Boer farms were destroyed by the British under their "Scorched Earth" policy, including the systematic destruction of crops, the slaughtering or removal of livestock, and the burning down of homesteads and farms in order to prevent the Boers from resupplying themselves from a home base.[7][page needed] As this happened, many tens of thousands of men, women, and children were forcibly moved into camps.[8][9] Eventually, authorities built a total of 45 tented camps for Boer internees and 64 additional camps for Black Africans. The vast majority of Boers who remained in the local camps were women and children. Between 18,000 and 26,000 Boers perished in these concentration camps due to diseases.[10]

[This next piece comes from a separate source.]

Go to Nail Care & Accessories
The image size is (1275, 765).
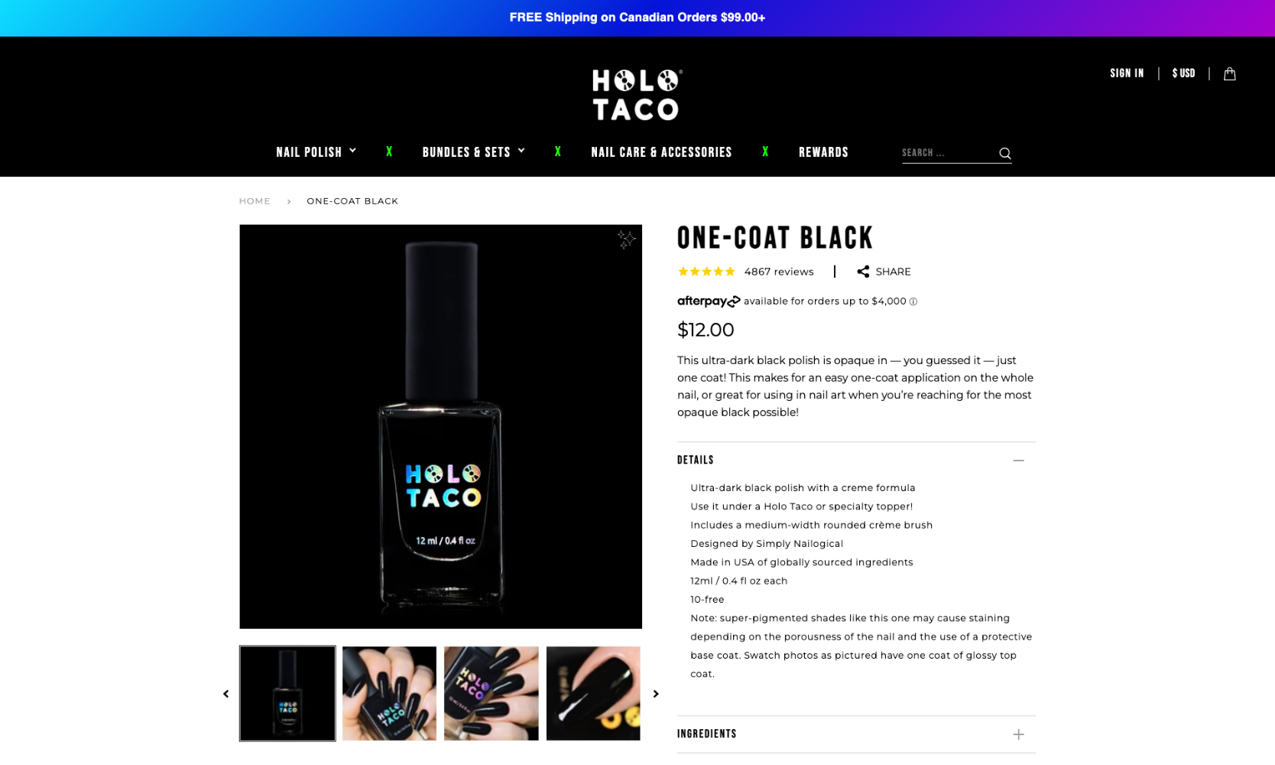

The camps were very poorly administered from the outset, and they became increasingly overcrowded when Lord Kitchener's troops implemented the internment strategy on a vast scale. Conditions were terrible for the health of the internees, mainly due to neglect, poor hygiene, and bad sanitation.[11] The supply of all items was unreliable, partly because of the constant disruption of communication lines by the Boers. The food rations were meager, and there was a two-tier allocation policy, whereby families of men still fighting were routinely given smaller rations than others.[12] The inadequate shelter, poor diet, bad hygiene, and overcrowding led to malnutrition and endemic contagious diseases such as measles, typhoid, and dysentery, to which the children were particularly vulnerable.[13] Many internees died due to a shortage of up-to-date medical facilities and medical mistreatment.[14]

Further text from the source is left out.